*** Listed entries Section Begins ***

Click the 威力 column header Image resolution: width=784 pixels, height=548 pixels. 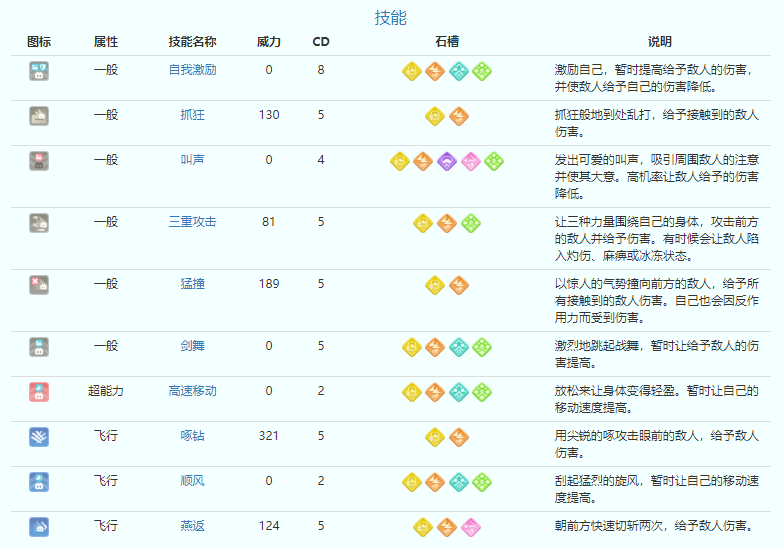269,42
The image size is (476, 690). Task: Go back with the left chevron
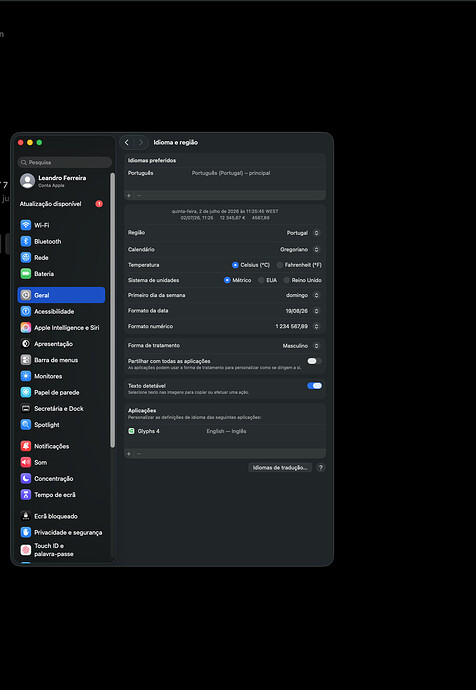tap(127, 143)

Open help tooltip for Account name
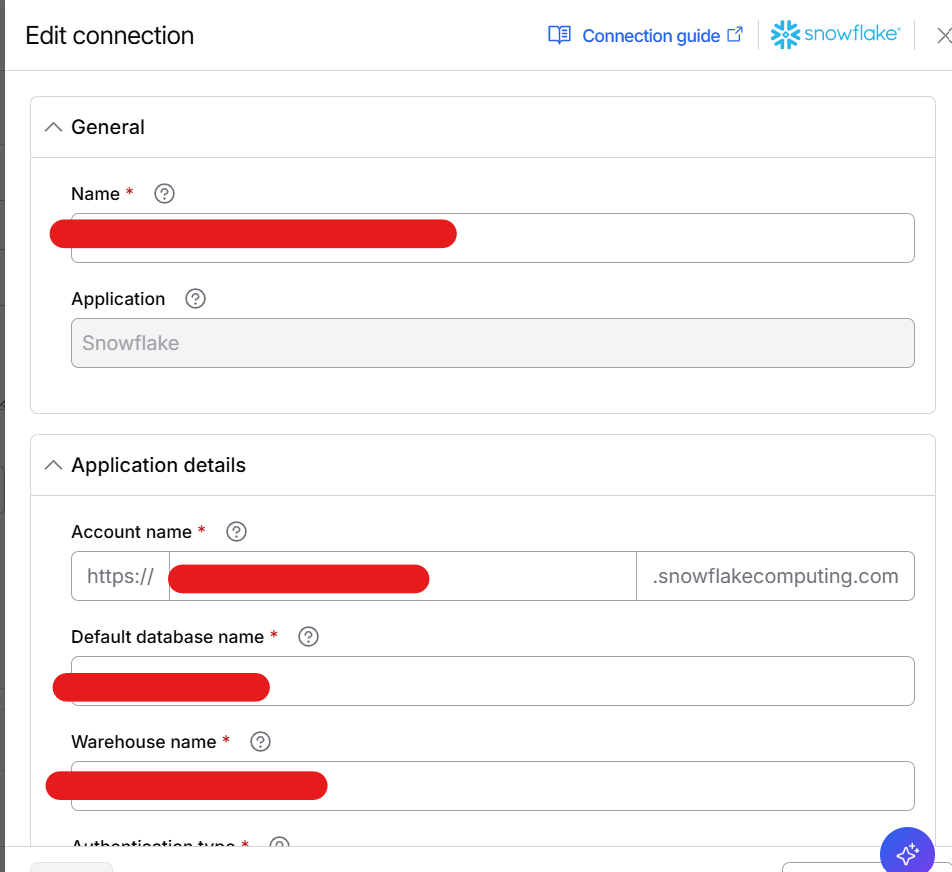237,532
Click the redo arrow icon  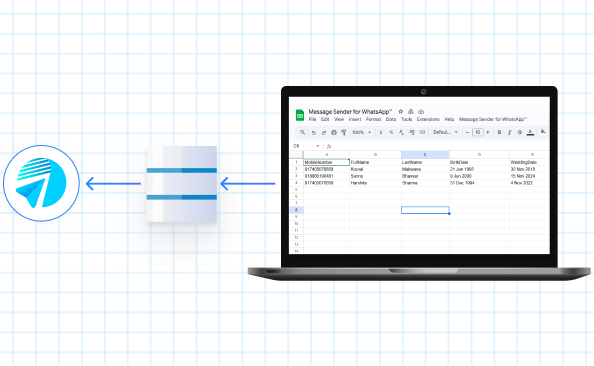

*** Listed entries Section Ends ***

Nothing is needed beyond an exact transcription of the lines from the one containing "Open help tooltip for Account name" to the end of the entries above, with the pictures omitted.

Open help tooltip for Account name
237,532
Click the redo arrow icon  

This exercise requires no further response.